Tuesday, September 8, 2009

This Ain't A Happy First Post

The following is a chart of the last 12 months of the Dow Jones Industrial Average, with some of my preschool drawings on it.

A quick look at the title of this post and the drawings on the chart and you can reckon that this is not a happy first post on what I see brewing in the US markets (with consequences to other international markets, of course).

Let's start off with some of what a random assortment of optimists are saying:

  • “Leading indicators are now strongly suggesting that a U.S. labor market recovery is just around the corner, with commensurately bullish implications for spending,” Barclays said in a note to clients this week.
  • "For stock traders, low interest rates act like oxygen fueling a fire."
  • "Interest rates are ridiculously low and will remain that way until inflation starts to pick up. When that will be is anyone’s guess as this relates to the second point about the believability of government figures. So if the Fed is banking on inflation, you should too. Bonds, money markets, and other fixed income vehicles are out. Stocks and commodities are in."
  • “Looking at the survey results in aggregate, we believe the stage is set for the world economy to gradually recover, driven in part by relatively benign inflation, rolling impacts from global stimulus packages and improving credit conditions,” UBS said in a note to clients this week

Essentially what a lot of the smarter optimists are saying is that with interest rates so low, money flooding into the markets, and government intervention, the economy has no where else to go but up. This is a la Milton Friedman's famous quote: "Inflation is Always and Everywhere a Monetary Phenomenon"

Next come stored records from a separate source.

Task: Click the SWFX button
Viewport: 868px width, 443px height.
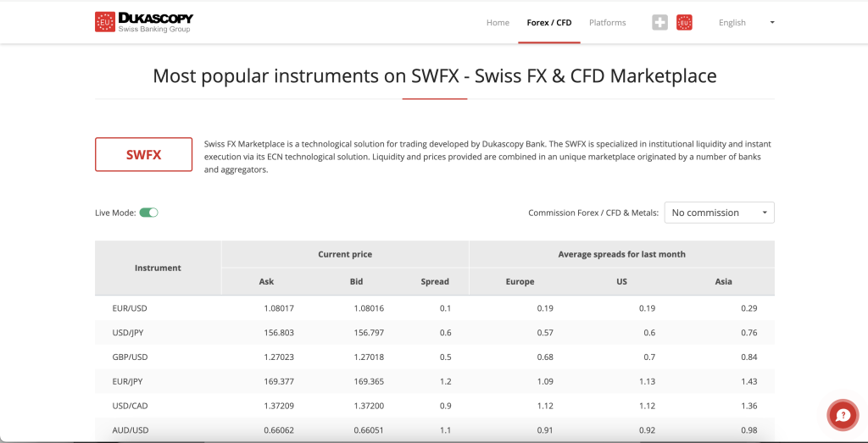Action: pos(143,155)
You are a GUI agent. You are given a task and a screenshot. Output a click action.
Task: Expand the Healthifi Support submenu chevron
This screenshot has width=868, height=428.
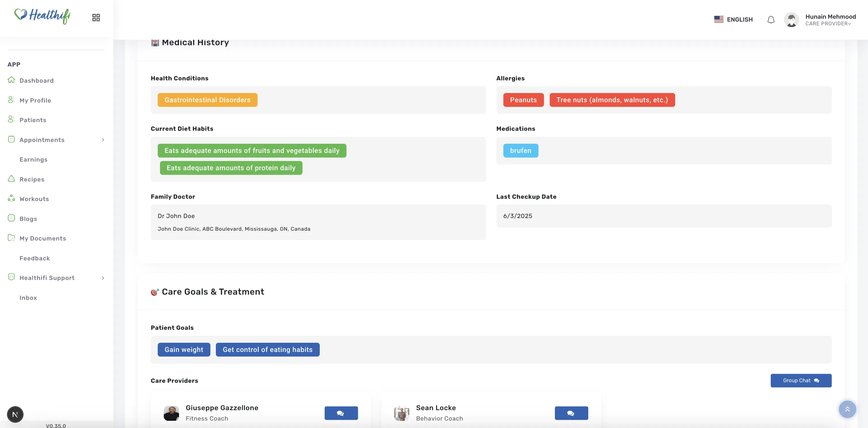pyautogui.click(x=103, y=278)
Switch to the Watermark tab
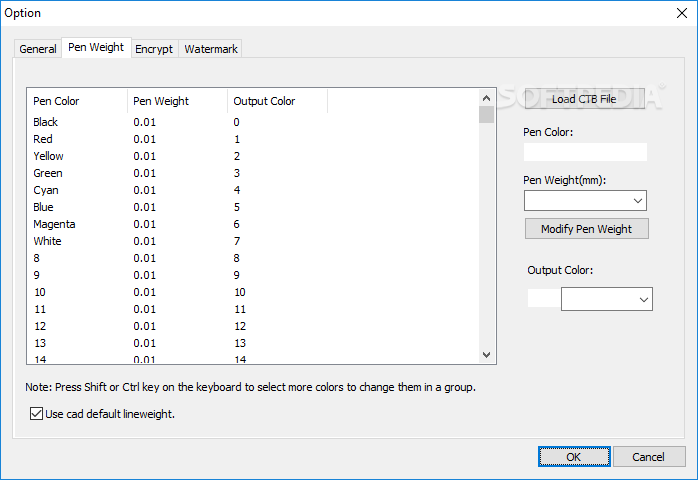 click(210, 49)
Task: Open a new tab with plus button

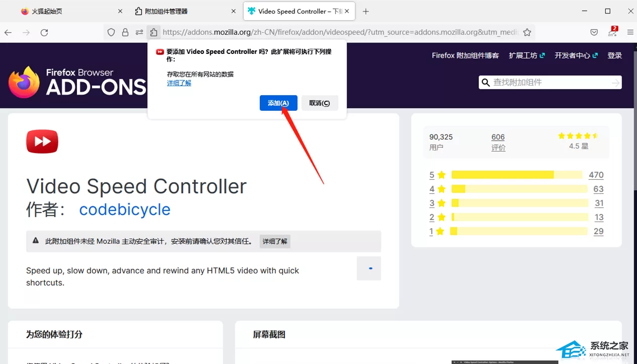Action: [x=366, y=11]
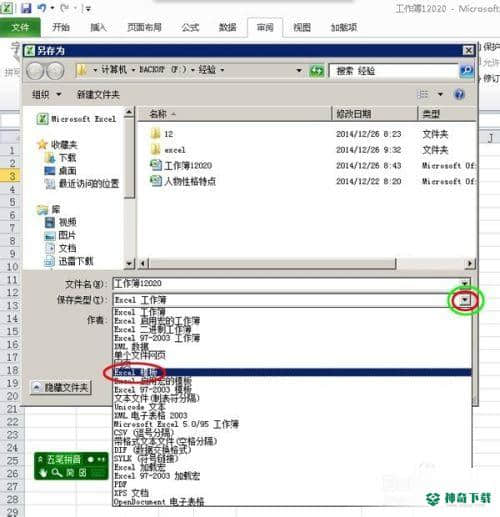The height and width of the screenshot is (517, 500).
Task: Select Microsoft Excel in the navigation pane
Action: [77, 119]
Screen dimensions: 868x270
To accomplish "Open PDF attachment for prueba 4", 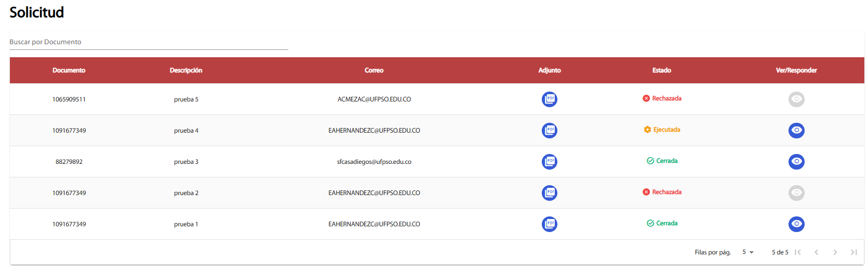I will [549, 130].
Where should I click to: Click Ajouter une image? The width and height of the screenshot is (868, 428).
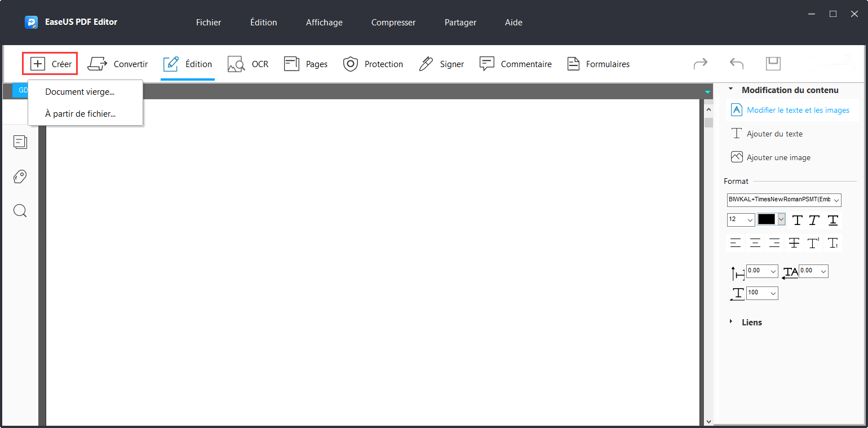778,158
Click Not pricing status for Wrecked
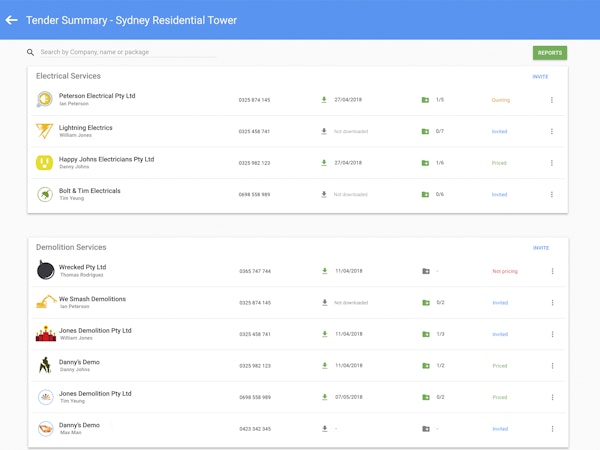The height and width of the screenshot is (450, 600). [x=504, y=271]

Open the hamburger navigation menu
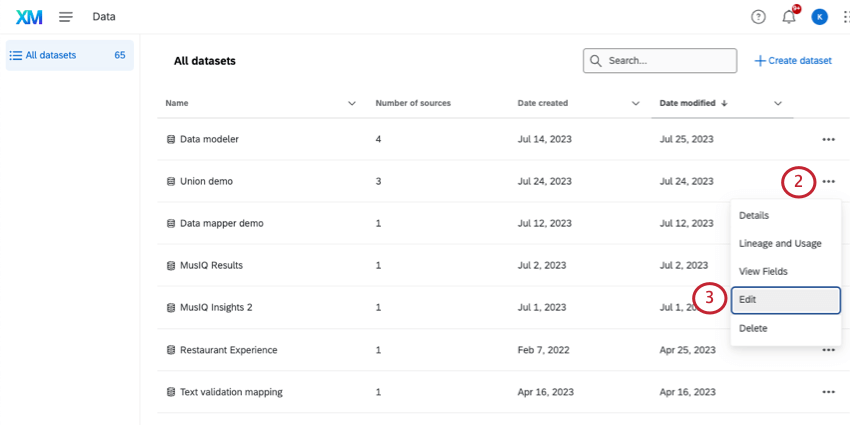pyautogui.click(x=66, y=17)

This concept is good, logical, and has been ably applied to previous cases. But as we've all seen, this recent financial crisis is not like other cases. The Fed can't just lower interest rates, provide monetary stimulus, pour money into the financial institutions, and solve this problem. You need a working financial system and this is where I think this crisis is critically different from previous cases.

Banks globally are cutting down on risk. The drivers behind this trend are basically government regulation and severe losses that banks took from the crisis. And with less risk taken, this means less money being lent out. As we all learn in Intro to Macro Principles, the money multiplier function of the banks is critical to the expansion of money supply and economic expansion. And right now, with banks cutting down on risk, increasing their tier one capital, the money multiplier is not being put to use.

So what needs to happen? Banks need to actually increase risk. Businesses then get more money to spend on expanding their capital and labor. More people will become employed to create more goods and provide more services. People will spend more. And then finally, we will gear back into economic expansion.

I need to stop reading stuff like this:

G20 toughens bank capital standards

Sat Sep 5, 2009 9:09am EDT

LONDON (Reuters) - Group of 20 finance chiefs agreed on Saturday to back a U.S. plan for banks to hold more and higher quality capital.

--some parts skipped--

"Banks will have tighter constraints on the high quality of core Tier One capital," the source said. "This means banks will have to hold more capital and higher capital to act as a buffer."

Under Basel II, a bank must hold at least 8 percent in capital, of which at least half must be in the form of top quality Tier 1 assets such as equity. Since the credit crunch, banks have become much more conservative and are holding much higher levels of Tier 1 capital.

Until I start reading more about the financial sector taking more risks and actually lowering their capital ratios, I'm not buying this ferocious rally that started in March. Volume was low in the most recent rapid rally in July and we're about to hit into some resistance. The path of least resistance is downwards.